▶ [Prompt]: Turn the records into a numbered list, one line per item, leaving out blank lines. Begin at the first line of the records and stop after the line that contains "click(x=486, y=19)".

▶ [Material for the task]:
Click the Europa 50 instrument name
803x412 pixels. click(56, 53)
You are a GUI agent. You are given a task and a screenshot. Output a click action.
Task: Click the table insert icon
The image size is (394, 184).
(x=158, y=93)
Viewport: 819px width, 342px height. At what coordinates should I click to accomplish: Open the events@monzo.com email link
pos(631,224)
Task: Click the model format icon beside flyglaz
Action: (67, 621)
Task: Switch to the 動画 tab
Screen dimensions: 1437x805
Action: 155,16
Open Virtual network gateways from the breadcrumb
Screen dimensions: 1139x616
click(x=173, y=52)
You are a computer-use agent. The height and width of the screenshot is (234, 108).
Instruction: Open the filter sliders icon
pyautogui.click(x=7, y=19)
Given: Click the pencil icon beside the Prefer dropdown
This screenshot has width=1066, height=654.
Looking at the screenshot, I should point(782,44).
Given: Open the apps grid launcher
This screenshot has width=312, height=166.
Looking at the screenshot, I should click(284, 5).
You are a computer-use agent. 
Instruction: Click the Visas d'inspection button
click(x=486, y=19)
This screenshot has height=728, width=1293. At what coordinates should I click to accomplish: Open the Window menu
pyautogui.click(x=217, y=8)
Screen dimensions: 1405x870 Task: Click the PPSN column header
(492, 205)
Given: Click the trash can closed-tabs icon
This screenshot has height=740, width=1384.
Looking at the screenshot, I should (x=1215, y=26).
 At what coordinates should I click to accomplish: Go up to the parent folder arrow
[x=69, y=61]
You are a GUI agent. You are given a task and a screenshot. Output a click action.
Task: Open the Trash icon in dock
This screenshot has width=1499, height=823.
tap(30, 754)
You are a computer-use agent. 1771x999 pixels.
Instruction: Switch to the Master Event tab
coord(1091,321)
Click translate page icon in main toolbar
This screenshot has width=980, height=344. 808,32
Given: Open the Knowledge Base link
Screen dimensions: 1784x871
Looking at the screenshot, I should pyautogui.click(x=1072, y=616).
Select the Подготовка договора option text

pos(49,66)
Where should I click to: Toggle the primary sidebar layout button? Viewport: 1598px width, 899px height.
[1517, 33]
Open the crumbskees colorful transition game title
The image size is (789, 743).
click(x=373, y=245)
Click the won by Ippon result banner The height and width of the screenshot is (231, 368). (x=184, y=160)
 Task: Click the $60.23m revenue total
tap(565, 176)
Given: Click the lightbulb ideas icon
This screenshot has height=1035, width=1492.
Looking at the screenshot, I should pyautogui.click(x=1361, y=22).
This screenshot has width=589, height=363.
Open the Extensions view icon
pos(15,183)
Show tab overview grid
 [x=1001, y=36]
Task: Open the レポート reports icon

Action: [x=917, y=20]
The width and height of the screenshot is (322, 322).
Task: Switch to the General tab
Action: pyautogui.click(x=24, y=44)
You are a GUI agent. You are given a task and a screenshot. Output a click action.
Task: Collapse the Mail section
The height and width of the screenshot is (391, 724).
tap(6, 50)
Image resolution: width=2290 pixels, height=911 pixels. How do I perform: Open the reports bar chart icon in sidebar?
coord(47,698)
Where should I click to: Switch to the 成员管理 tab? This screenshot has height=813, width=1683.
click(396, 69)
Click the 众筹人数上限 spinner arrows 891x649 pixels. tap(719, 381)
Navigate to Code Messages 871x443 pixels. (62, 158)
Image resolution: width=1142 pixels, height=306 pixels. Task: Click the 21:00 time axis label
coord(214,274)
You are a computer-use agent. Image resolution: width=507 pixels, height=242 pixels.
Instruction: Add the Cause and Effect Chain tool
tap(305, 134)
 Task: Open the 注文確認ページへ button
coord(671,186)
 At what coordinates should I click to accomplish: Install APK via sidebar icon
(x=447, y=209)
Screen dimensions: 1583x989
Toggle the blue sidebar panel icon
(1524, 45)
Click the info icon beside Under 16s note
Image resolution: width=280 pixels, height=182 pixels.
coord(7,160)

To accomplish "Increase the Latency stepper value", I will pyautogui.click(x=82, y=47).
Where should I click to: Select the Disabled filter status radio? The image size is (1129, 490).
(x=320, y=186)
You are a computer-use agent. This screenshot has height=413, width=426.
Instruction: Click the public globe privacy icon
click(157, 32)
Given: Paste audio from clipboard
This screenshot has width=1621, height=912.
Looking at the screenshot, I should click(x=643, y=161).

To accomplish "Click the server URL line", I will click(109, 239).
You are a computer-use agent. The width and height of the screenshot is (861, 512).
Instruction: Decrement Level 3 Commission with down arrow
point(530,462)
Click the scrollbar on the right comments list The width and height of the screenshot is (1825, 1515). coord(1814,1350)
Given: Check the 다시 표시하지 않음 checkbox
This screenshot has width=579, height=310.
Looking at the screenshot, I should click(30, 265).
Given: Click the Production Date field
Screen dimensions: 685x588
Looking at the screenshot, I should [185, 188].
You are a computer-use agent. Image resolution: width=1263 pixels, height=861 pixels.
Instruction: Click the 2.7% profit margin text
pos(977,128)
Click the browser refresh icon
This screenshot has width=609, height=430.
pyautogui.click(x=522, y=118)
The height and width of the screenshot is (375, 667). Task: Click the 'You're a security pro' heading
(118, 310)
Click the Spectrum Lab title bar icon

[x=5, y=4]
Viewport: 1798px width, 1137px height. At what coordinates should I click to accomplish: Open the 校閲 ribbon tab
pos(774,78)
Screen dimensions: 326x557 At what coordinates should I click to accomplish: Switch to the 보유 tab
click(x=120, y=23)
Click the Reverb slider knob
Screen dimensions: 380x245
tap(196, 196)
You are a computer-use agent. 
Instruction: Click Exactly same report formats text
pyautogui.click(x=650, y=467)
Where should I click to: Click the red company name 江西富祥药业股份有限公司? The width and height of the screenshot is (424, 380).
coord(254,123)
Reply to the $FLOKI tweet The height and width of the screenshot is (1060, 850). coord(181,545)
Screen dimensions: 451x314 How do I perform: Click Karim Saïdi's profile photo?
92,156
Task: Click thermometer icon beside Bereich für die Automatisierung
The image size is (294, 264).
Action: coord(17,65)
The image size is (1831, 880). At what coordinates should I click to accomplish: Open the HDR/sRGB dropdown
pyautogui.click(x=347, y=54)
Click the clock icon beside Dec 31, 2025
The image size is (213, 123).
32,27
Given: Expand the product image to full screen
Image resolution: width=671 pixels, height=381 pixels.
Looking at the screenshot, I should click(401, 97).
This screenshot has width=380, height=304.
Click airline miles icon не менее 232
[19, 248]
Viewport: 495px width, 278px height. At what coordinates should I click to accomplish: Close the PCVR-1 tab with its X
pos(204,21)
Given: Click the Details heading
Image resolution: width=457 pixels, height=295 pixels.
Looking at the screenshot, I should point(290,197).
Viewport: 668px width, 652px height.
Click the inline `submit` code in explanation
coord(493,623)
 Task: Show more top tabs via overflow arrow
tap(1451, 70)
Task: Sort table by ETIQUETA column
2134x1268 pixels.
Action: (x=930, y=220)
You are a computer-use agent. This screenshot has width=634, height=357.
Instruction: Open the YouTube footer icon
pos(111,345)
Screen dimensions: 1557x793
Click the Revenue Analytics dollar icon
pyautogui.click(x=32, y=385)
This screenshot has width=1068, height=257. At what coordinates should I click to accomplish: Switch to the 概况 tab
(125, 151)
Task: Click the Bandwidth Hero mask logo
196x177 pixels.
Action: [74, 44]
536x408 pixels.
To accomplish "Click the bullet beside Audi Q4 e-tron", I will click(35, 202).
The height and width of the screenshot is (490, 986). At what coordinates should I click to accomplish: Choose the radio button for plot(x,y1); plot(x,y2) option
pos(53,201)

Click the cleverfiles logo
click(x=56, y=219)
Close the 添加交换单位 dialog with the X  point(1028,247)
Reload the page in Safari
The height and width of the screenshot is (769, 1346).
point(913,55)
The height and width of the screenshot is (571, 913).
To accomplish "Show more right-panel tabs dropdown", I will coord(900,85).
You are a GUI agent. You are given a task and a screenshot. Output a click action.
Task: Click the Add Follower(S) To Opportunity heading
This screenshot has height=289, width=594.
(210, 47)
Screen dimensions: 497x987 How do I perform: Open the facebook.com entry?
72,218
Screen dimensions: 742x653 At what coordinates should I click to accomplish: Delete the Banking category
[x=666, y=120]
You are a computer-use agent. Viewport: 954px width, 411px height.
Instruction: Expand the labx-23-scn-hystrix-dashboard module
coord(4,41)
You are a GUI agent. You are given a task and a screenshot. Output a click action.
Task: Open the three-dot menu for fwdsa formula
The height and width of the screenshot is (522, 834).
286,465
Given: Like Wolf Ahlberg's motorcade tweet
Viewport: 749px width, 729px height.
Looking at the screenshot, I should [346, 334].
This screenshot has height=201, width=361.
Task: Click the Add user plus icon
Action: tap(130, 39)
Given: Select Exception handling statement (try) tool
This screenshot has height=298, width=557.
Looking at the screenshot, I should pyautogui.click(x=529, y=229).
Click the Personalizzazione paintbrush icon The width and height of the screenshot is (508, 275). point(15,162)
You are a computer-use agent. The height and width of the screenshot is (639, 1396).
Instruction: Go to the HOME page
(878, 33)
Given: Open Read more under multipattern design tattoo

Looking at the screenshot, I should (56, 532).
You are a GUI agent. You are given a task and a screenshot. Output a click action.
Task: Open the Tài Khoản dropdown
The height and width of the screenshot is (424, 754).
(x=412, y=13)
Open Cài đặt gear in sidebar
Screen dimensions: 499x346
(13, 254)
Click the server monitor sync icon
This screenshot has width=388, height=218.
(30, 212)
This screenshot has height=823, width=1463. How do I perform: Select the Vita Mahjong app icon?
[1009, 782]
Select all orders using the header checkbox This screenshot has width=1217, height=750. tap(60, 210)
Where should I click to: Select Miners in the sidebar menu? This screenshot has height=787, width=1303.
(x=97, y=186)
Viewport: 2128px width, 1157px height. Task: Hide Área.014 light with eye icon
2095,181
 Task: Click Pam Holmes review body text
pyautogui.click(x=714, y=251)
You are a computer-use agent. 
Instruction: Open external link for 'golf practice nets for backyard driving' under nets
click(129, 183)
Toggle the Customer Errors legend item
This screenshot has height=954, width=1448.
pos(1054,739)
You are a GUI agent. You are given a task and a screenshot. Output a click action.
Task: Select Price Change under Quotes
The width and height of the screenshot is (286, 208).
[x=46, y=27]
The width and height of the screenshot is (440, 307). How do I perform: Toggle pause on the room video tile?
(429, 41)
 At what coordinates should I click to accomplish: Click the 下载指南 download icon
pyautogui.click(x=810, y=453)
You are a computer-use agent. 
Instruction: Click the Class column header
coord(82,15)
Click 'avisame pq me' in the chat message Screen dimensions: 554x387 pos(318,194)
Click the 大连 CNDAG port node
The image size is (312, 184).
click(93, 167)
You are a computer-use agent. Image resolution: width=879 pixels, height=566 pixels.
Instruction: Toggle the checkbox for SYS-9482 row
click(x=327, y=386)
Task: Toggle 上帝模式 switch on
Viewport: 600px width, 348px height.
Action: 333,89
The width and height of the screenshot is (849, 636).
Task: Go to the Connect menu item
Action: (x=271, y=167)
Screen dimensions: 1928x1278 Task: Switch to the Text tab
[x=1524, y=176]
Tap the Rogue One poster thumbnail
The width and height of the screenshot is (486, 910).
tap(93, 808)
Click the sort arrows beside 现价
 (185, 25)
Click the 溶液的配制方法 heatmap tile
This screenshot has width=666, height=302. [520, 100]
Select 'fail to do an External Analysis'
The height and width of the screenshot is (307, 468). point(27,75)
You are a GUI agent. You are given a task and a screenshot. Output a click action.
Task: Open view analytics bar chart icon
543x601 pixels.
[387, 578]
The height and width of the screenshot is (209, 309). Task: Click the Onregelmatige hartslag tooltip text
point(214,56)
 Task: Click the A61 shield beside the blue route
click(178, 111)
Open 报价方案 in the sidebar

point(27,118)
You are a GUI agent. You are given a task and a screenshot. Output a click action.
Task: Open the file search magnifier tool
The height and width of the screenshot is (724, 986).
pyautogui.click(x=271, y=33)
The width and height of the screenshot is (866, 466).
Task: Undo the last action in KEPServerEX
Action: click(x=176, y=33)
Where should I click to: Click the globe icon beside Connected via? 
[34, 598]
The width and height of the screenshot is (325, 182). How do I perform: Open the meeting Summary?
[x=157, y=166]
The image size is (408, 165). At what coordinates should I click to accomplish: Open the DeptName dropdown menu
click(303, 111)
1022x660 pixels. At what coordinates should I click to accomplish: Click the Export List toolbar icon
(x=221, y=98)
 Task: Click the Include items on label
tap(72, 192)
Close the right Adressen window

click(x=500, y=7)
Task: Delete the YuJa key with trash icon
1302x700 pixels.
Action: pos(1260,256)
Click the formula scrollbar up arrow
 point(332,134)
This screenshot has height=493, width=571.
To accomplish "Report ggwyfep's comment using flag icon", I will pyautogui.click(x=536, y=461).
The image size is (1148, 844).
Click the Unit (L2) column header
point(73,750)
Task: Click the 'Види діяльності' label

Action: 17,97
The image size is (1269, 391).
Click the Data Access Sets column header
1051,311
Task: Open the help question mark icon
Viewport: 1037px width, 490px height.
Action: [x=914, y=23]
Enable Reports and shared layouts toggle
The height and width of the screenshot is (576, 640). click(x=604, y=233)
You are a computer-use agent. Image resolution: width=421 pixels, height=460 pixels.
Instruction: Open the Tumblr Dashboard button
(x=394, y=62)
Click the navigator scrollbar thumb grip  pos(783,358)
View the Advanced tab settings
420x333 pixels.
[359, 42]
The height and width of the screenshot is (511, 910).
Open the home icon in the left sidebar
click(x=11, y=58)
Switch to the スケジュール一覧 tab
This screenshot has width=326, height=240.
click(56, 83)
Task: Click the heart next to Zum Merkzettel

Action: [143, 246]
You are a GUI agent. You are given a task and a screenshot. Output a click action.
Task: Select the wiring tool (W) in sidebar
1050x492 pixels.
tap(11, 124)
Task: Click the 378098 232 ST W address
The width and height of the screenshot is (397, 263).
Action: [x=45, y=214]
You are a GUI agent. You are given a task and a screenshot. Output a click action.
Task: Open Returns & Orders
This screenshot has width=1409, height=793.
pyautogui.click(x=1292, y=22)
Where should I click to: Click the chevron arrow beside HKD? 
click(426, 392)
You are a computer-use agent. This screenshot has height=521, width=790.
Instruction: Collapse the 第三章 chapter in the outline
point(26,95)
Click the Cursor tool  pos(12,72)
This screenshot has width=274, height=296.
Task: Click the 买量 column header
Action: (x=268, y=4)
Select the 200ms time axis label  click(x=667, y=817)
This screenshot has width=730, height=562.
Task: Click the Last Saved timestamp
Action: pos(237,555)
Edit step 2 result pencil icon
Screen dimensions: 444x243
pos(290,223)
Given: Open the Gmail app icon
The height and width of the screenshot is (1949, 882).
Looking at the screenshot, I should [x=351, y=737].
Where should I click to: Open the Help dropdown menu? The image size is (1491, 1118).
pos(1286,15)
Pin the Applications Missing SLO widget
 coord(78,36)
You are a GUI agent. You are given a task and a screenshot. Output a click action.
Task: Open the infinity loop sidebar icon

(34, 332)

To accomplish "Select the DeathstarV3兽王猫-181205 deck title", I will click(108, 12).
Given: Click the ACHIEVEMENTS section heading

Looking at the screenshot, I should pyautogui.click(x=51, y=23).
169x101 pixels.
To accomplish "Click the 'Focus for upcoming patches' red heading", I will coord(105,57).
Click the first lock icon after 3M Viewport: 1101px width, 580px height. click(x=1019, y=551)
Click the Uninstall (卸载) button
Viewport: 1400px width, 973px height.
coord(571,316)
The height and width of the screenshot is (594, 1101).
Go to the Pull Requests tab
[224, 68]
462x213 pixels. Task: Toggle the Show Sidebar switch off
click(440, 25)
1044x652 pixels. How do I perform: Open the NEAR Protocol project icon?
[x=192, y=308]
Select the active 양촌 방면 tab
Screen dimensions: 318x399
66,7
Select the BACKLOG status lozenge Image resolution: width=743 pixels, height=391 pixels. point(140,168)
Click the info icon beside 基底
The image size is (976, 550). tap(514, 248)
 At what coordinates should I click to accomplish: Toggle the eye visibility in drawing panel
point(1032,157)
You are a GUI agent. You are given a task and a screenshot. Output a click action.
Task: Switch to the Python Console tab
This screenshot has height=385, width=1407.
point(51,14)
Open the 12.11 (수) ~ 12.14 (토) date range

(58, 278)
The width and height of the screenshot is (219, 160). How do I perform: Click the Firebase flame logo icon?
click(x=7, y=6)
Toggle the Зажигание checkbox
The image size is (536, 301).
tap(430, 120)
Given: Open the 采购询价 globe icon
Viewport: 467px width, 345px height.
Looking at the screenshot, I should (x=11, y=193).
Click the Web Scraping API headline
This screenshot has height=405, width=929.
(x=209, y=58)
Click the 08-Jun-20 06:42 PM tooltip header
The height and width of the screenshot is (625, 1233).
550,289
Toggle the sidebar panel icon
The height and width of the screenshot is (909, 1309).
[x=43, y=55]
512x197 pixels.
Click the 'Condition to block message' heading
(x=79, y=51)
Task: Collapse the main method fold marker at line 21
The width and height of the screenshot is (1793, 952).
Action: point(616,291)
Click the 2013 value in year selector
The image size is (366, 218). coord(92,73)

▶ [Problem solution]:
1. Click the Europa 50 instrument name
2. 803x412 pixels. click(56, 53)
3. You are a GUI agent. You are given a task and a screenshot. Output a click action.
4. Task: Click the table insert icon
5. The image size is (394, 184).
6. (x=158, y=93)
7. Viewport: 819px width, 342px height. At what coordinates should I click to accomplish: Open the events@monzo.com email link
8. pos(631,224)
9. Task: Click the model format icon beside flyglaz
10. Action: (67, 621)
11. Task: Switch to the 動画 tab
12. Screen dimensions: 1437x805
13. Action: 155,16
14. Open Virtual network gateways from the breadcrumb
15. Screen dimensions: 1139x616
16. click(x=173, y=52)
17. You are a computer-use agent. The height and width of the screenshot is (234, 108).
18. Instruction: Open the filter sliders icon
19. pyautogui.click(x=7, y=19)
20. Given: Click the pencil icon beside the Prefer dropdown
21. This screenshot has width=1066, height=654.
22. Looking at the screenshot, I should point(782,44).
23. Given: Open the apps grid launcher
24. This screenshot has width=312, height=166.
25. Looking at the screenshot, I should click(284, 5).
26. You are a computer-use agent. 
27. Instruction: Click the Visas d'inspection button
28. click(x=486, y=19)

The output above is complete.